▶ Alıştırma: Kaynak metindeki konuşmacıya göre Türkiye'de kaç Suriyeli bulunmaktadır?

▶ Kaynak Metin:
Bu Suriyelileri geri göndermeyi düşünüyor musunuz Sayın Bakan? Var mı böyle bir planımız? Belki muhatabımız siz değilsiniz ama Dışişleri Komisyonundan Komisyon Başkanı orada. 1 milyon Suriyeli var. Hangi şartlarda bunlar Türkiye'yi terk edecekler? Nasıl terk edecekler? Böyle bir planı da yok Türkiye'nin. Sadece açtık kapıları.
Biraz evvel Sayın Oktay Vural çok güzel bir şey söyledi: "Türkiye'nin kapıları kevgir olmuş. Burada hiç olmazsa gelen adamların kaydını tutacağız. Türkiye'ye giren çıkan belli değil." diyor. Hakikaten öyle, Türkiye'nin kapıları kevgir olmuş. Suriye'den, İran'dan, Irak'tan isteyen buraya geliyor. Türkiye onlar için artık bir yaşam alanı, yaşadıkları bir ülke ama Türkiye'nin şartları ve imkânları bu ülkeden gelen insanları barındıracak durumda değil ne ekonomik açıdan müsait ne de fiziki açıdan müsait.
Biraz evvel söylediğim endişemi de tekrarlıyorum: Türkiye'nin demografik yapısı ciddi ciddi değiştiriliyor.

▶ Verilen Bilgiler:
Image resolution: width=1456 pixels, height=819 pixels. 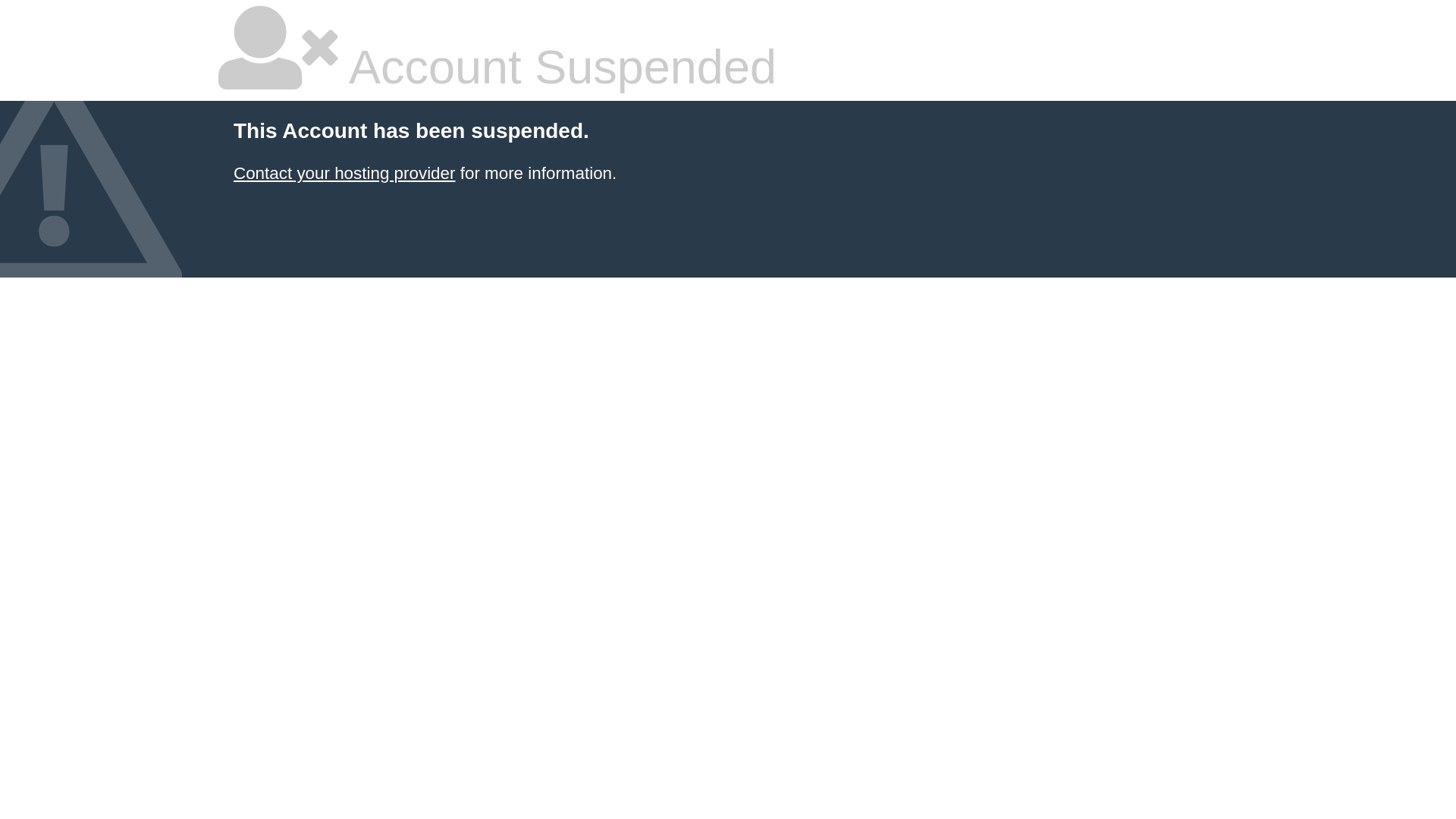 What do you see at coordinates (344, 172) in the screenshot?
I see `'Contact your hosting provider'` at bounding box center [344, 172].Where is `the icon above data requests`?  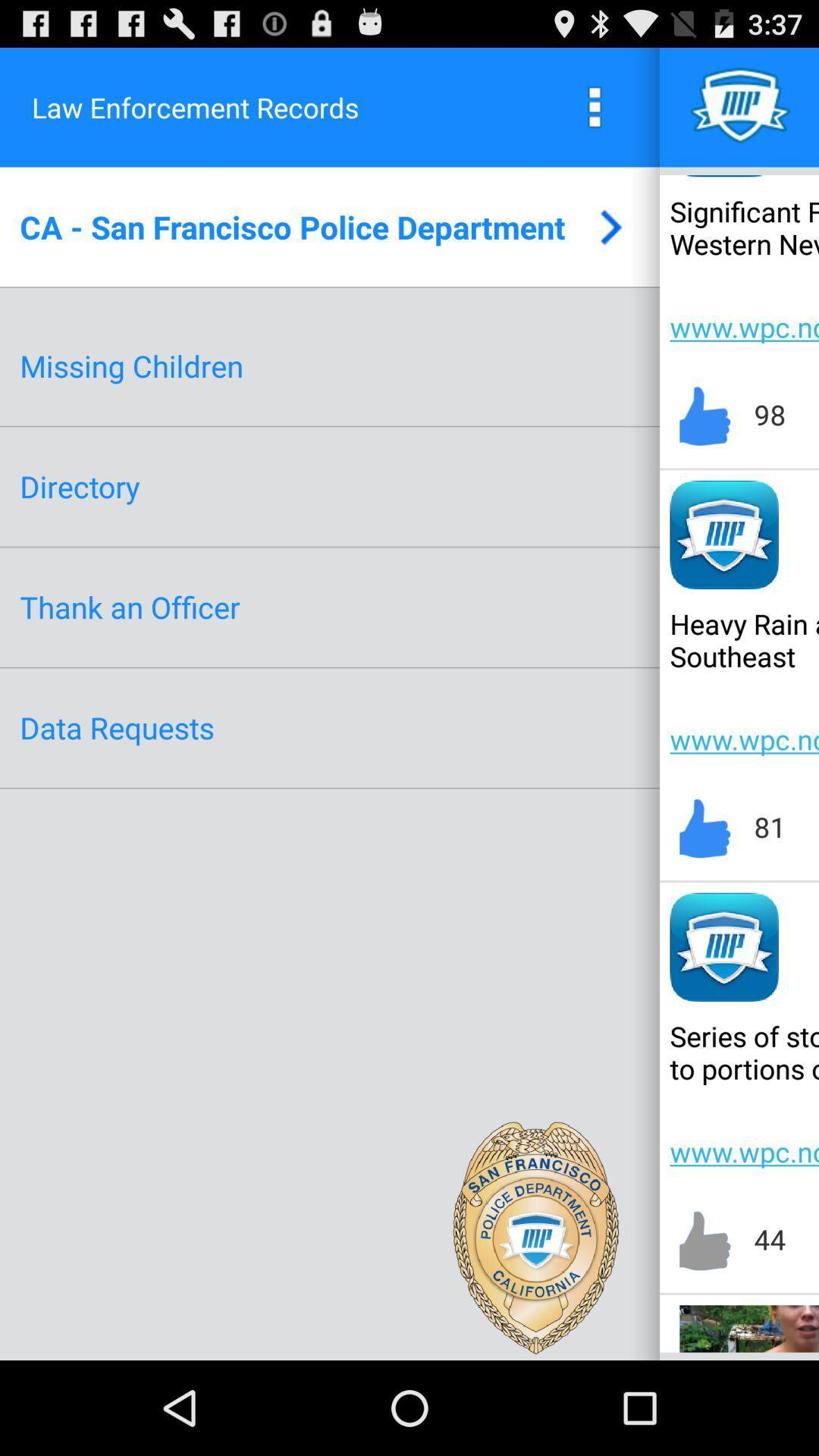 the icon above data requests is located at coordinates (129, 607).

▶ Alıştırmanın Cevabı: 1 milyon Suriyeli.